Problem to solve: Using the line that has "Instruction: Click the Connexion" as the starting point, print each line to the end of the material below word for word. Add no other lines.

Records supplied:
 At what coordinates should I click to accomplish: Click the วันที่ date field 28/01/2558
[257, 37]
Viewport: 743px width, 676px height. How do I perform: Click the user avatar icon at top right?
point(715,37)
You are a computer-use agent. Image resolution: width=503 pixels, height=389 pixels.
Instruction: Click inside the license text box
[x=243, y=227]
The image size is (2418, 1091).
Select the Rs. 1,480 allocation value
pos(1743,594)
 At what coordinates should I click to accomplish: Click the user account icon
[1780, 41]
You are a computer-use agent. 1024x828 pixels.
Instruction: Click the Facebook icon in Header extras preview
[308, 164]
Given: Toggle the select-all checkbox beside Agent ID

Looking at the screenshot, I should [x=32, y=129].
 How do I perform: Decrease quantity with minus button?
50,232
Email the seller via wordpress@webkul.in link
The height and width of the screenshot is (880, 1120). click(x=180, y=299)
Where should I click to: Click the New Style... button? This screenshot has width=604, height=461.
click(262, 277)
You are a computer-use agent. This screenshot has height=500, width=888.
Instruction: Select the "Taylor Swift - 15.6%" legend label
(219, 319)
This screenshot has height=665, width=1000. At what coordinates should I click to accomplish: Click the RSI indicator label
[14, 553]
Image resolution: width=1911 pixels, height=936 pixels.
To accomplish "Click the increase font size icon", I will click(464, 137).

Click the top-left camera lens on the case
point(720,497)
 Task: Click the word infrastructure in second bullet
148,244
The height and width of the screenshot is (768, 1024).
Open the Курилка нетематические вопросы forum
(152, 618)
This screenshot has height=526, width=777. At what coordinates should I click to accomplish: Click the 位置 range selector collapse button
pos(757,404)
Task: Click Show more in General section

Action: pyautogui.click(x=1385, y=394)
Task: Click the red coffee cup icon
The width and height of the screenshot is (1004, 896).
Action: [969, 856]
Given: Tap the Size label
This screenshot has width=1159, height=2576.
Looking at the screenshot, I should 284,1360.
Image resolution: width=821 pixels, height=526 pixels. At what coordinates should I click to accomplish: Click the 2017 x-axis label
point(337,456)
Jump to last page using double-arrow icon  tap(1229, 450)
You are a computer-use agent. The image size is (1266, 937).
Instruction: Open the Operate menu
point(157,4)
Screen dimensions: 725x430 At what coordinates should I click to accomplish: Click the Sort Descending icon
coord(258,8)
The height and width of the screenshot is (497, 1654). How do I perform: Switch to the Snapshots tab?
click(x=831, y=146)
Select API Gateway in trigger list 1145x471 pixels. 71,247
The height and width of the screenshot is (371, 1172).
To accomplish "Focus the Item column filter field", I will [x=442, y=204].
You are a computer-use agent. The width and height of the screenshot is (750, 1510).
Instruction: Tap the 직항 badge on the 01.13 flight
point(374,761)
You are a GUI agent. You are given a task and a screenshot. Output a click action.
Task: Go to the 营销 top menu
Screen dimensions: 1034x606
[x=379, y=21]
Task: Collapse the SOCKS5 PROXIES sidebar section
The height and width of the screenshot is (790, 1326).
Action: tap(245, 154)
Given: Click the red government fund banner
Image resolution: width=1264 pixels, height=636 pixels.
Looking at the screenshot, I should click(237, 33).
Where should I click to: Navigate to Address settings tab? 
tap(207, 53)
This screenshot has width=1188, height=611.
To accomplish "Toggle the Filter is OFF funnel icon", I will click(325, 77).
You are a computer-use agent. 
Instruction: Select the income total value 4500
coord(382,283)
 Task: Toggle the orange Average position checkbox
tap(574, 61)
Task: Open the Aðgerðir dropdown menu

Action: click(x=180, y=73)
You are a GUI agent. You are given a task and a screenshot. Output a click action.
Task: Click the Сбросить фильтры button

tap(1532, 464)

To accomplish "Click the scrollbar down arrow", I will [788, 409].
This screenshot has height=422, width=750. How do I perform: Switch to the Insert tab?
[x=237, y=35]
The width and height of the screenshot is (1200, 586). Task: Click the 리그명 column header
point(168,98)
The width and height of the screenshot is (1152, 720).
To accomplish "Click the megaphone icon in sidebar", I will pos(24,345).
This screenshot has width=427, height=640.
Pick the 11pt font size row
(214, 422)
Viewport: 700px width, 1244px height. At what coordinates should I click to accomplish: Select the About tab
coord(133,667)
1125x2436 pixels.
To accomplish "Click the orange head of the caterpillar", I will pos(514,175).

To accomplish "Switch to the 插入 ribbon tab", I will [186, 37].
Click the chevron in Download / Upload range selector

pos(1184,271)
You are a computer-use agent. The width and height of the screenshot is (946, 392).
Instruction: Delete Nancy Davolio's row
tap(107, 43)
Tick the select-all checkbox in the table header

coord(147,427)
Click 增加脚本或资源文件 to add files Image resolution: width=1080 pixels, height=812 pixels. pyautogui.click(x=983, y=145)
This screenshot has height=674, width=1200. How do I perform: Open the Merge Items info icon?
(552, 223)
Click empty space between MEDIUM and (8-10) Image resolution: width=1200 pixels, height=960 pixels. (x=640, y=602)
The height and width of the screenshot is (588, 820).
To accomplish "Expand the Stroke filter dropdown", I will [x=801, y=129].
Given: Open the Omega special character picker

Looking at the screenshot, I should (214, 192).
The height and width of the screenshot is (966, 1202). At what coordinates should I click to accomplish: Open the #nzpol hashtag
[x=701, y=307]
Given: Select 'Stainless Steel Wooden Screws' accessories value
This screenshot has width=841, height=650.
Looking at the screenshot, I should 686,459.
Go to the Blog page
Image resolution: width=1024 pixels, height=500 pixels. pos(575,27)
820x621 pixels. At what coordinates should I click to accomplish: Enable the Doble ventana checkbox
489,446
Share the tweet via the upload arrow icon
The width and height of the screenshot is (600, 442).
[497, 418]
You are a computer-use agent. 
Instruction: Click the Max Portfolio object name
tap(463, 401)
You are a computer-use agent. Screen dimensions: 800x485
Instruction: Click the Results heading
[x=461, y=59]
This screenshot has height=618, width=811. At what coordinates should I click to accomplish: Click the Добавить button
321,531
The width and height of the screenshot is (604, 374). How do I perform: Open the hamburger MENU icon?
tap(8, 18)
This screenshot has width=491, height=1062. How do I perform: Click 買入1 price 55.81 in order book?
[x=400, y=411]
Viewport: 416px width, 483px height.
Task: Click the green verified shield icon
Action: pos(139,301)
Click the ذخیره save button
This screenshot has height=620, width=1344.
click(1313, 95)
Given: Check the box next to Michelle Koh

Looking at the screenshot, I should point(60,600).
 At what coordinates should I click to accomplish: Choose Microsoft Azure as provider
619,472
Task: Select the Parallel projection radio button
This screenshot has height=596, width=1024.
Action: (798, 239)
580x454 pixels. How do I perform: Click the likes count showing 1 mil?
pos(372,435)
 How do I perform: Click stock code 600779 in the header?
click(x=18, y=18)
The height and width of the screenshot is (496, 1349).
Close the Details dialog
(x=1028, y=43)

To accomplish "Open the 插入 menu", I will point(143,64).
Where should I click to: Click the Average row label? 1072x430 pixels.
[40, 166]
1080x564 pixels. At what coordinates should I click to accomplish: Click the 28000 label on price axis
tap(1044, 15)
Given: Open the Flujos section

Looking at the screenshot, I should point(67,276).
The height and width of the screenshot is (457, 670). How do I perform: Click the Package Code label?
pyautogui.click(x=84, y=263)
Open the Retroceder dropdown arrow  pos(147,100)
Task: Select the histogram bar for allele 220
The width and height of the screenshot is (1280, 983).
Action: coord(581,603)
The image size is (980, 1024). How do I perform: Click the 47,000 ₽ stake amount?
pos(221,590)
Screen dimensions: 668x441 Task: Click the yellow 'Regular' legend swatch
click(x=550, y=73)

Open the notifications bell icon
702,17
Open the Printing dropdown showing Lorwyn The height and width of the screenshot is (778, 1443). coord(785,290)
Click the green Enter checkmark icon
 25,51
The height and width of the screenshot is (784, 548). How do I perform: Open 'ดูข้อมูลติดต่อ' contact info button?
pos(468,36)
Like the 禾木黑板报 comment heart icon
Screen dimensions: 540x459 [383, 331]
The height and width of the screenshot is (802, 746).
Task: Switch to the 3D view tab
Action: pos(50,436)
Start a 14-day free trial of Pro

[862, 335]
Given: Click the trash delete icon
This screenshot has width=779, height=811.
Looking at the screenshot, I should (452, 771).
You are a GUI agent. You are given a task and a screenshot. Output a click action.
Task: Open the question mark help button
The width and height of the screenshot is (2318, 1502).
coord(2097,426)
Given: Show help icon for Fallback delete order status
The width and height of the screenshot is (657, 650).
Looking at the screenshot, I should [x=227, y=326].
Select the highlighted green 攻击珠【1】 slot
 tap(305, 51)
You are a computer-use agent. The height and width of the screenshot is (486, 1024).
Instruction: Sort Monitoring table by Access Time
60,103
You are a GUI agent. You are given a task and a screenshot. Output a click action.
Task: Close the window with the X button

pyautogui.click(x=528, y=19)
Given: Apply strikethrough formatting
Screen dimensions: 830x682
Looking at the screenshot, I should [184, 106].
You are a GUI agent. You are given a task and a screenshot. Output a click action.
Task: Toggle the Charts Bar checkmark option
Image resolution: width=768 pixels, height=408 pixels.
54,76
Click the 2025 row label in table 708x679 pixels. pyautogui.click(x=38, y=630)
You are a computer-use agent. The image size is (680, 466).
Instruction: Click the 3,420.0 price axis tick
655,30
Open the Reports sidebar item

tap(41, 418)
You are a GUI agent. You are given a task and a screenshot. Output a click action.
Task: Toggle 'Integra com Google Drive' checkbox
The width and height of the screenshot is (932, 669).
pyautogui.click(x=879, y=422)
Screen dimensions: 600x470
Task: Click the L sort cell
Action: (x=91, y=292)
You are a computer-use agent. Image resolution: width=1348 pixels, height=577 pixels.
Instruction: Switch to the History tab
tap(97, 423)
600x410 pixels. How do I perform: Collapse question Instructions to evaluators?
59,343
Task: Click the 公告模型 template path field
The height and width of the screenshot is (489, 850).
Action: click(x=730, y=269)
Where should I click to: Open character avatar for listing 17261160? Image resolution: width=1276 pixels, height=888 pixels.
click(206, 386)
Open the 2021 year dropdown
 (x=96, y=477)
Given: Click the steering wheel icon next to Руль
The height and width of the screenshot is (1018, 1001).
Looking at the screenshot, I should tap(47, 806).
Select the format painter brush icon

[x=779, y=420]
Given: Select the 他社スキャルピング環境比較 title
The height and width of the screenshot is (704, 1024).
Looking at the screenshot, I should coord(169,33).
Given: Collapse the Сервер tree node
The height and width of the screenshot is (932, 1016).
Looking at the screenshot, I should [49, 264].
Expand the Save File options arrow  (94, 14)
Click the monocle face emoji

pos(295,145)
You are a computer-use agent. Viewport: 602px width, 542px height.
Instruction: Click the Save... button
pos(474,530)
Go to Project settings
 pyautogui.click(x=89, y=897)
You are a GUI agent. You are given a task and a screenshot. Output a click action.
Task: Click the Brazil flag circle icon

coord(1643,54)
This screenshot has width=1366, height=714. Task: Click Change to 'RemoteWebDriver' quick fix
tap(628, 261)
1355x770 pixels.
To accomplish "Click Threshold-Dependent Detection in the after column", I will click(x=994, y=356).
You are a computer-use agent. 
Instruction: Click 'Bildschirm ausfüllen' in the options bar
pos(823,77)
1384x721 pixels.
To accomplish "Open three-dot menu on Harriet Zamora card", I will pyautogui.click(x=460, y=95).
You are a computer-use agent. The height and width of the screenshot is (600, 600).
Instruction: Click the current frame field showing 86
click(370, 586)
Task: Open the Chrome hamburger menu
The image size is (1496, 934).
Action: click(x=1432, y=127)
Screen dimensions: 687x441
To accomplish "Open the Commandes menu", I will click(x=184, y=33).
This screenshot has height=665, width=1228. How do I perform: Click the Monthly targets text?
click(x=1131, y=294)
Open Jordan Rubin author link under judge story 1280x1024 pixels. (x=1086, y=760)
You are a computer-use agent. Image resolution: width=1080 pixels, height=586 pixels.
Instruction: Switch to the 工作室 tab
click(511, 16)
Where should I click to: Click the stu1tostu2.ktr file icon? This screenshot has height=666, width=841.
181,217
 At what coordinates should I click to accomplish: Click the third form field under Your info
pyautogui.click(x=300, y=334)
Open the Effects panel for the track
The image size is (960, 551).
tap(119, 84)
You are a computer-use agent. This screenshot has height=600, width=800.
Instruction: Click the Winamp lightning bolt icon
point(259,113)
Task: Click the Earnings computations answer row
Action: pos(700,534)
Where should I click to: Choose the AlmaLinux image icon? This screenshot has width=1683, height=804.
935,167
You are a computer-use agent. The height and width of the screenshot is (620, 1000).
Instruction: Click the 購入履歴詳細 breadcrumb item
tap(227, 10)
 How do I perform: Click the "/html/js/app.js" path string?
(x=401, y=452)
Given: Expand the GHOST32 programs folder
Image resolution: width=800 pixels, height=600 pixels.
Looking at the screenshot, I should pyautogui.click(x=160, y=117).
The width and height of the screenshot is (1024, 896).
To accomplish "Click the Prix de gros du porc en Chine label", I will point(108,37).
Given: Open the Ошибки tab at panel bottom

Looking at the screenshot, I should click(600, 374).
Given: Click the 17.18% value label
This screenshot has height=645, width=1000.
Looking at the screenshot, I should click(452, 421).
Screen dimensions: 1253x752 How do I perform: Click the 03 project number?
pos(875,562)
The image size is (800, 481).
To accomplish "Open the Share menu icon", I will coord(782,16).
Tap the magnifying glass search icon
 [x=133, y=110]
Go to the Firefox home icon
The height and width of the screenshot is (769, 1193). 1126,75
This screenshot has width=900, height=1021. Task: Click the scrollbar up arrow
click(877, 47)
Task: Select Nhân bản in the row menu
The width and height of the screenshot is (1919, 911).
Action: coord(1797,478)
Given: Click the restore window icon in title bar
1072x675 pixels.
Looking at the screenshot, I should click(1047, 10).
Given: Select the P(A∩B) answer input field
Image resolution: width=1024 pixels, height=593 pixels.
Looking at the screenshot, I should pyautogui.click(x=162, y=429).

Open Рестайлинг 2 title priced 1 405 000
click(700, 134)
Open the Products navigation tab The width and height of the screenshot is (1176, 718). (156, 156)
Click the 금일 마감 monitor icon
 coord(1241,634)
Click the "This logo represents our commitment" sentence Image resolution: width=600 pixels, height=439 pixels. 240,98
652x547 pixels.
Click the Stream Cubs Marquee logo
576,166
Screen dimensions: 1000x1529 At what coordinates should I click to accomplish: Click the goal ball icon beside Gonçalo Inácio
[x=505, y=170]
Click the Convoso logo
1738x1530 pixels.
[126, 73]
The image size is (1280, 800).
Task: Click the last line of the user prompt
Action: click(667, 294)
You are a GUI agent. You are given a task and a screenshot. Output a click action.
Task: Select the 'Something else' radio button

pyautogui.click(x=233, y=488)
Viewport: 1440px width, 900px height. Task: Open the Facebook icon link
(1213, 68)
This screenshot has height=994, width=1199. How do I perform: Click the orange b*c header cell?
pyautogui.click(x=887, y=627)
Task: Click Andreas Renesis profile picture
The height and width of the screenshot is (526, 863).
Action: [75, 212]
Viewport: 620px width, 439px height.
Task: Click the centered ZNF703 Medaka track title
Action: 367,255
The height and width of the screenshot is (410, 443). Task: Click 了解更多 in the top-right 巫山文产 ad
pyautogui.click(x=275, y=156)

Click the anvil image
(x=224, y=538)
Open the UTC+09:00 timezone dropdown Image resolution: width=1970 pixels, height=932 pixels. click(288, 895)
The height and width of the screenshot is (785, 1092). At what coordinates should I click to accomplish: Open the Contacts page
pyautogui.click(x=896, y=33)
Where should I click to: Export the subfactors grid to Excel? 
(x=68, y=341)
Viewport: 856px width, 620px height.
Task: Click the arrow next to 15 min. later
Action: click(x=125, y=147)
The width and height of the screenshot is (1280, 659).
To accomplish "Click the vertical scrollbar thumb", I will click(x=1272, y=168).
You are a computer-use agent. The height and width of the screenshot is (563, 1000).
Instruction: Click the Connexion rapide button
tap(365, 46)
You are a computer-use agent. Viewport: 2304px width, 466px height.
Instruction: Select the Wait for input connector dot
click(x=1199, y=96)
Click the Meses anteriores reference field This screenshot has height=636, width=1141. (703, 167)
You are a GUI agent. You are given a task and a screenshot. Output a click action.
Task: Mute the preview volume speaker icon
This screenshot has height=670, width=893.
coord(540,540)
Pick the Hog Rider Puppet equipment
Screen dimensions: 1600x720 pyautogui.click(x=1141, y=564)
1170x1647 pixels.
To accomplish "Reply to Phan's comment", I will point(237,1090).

Written solution:
Instruction: Click the Connexion rapide button
tap(365, 46)
You are a computer-use agent. Viewport: 2304px width, 466px height.
Instruction: Select the Wait for input connector dot
click(x=1199, y=96)
Click the Meses anteriores reference field This screenshot has height=636, width=1141. (703, 167)
You are a GUI agent. You are given a task and a screenshot. Output a click action.
Task: Mute the preview volume speaker icon
This screenshot has height=670, width=893.
coord(540,540)
Pick the Hog Rider Puppet equipment
Screen dimensions: 1600x720 pyautogui.click(x=1141, y=564)
1170x1647 pixels.
To accomplish "Reply to Phan's comment", I will point(237,1090).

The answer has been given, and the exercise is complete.